Why Early Intervention?

I recently received this message from a parent: “My child is 2, almost 3, I have concerns about her communication but my mom thinks it might be too early to bring her in for speech therapy.” And my response to this was, “It’s never too early for speech therapy!” because early intervention is so important and has so many benefits for your child’s development. 

But why is that? Why do so many professionals mention “early intervention”? 

Early intervention is not just treatment, it’s also assessment – determining whether there are concerns with your child’s development for which they would need support. You might notice as early as 6 months that your child is not meeting certain developmental milestones.

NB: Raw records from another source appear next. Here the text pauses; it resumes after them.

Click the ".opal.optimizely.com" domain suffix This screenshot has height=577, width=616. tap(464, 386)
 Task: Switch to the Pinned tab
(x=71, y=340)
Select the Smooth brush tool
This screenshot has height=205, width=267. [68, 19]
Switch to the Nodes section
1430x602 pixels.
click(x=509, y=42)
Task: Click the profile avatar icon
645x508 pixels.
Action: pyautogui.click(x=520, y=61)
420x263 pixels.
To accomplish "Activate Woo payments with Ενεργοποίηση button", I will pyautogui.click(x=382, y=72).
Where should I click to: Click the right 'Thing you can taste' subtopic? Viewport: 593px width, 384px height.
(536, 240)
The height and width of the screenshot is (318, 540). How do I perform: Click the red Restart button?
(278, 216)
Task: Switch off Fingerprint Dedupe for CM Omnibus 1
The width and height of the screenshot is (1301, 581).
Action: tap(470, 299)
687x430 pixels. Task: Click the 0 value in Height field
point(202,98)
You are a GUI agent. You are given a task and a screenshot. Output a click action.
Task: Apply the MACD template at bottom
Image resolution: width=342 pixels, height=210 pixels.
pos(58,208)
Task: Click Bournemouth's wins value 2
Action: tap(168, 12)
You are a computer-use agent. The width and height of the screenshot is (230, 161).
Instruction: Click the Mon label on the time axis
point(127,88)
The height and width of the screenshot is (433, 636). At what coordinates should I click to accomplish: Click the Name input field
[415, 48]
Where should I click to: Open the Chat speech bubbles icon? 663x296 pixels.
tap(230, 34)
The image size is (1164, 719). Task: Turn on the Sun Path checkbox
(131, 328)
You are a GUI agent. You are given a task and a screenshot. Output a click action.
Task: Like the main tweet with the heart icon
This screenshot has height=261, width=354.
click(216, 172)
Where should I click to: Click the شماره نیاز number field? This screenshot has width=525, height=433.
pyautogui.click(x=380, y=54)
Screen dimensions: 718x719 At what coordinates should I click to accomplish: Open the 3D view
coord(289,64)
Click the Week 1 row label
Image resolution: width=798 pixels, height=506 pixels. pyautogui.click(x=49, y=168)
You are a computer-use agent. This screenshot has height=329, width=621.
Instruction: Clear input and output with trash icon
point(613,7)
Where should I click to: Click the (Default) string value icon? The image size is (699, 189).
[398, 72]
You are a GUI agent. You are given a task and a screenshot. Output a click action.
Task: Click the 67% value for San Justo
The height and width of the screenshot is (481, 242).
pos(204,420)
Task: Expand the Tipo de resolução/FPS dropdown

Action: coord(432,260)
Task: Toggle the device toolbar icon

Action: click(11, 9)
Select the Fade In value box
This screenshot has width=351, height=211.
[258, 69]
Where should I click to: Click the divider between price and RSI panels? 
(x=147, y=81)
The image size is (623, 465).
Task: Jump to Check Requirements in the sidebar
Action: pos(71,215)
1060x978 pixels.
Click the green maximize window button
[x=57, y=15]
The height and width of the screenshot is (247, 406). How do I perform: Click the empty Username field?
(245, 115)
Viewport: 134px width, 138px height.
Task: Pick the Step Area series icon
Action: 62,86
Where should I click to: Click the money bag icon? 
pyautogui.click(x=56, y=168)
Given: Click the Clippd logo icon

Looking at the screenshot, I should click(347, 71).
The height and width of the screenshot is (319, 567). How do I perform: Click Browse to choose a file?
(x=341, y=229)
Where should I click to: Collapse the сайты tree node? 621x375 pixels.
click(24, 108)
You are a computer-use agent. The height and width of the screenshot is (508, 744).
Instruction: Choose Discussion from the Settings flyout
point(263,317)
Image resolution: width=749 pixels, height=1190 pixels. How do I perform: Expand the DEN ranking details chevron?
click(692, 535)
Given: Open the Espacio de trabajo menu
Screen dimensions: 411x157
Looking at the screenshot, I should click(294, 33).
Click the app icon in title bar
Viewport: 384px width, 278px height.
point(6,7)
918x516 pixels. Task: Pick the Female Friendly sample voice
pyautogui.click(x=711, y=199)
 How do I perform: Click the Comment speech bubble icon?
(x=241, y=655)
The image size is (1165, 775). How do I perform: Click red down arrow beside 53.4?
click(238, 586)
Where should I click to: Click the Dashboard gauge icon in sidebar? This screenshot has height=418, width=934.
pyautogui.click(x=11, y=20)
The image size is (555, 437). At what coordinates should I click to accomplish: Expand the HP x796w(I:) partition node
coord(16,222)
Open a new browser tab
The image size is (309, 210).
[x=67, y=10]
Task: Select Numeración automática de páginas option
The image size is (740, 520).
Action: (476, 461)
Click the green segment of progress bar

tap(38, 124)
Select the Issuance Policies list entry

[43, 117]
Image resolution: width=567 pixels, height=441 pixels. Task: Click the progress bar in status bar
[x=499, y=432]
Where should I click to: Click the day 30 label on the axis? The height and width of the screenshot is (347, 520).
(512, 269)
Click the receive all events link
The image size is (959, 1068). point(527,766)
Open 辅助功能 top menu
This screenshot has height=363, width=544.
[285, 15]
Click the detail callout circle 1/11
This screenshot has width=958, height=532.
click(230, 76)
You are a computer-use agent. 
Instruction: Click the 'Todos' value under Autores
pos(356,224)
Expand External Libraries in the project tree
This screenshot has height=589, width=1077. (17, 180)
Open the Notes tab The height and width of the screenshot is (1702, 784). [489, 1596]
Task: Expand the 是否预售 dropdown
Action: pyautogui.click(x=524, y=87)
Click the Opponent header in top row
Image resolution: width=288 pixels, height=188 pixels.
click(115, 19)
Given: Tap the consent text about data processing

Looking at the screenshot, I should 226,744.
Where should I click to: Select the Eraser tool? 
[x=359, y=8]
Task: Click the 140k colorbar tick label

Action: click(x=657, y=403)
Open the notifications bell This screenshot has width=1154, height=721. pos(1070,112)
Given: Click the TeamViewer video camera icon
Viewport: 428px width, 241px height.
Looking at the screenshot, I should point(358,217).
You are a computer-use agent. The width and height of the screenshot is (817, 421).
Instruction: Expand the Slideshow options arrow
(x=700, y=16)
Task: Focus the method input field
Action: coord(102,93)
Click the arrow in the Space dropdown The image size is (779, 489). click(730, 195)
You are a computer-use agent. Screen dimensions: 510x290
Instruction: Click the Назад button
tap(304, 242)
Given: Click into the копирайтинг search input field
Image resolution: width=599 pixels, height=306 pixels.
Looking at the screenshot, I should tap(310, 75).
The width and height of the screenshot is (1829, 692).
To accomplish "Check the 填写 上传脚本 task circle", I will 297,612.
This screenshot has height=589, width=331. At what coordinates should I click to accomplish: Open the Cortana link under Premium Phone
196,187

Sometimes, the cause for concern might not be that obvious, but either way, it’s best to consult with developmental specialists for screenings/assessments to check whether your child’s development is occurring typically. 

If you’ve determined that there are enough concerns that would warrant your child receiving therapies like speech or occupational therapy, this is when you want to be proactive about starting those therapies early on – as early as 6-12 months in some cases. Here’s why: 

  1. Neuroplasticity: Young brains are highly malleable to change and development, meaning that support or stimulation that they receive very early on is likely to make an impact for the rest of their lives! So if we stimulate your child’s communication skills early on, it’s really going to help them develop effective communicative skills as they grow. 
  2. Compounding problems can be prevented: When early issues are left unaddressed, it can cause difficulty at stages of your child’s life where they need to focus on higher level skills, but the foundation for those skills has not been built. For example, a child with comprehension differences such as not responding to their name, is going to struggle when they start school and they’re given instructions. 
  3. The outcomes are better: This is backed by research. When early childhood development is supported, children are more likely to meet their developmental milestones and in some cases, they can catch up to their age peers. Giving support early on also helps individuals develop a sense of self and has better outcomes for mental health. 
  4. It can reduce your stress as a parent: Seeking professional support will help you to understand your child’s development, where they need support and how to provide the support – so you will have actionable steps and hope for improvement.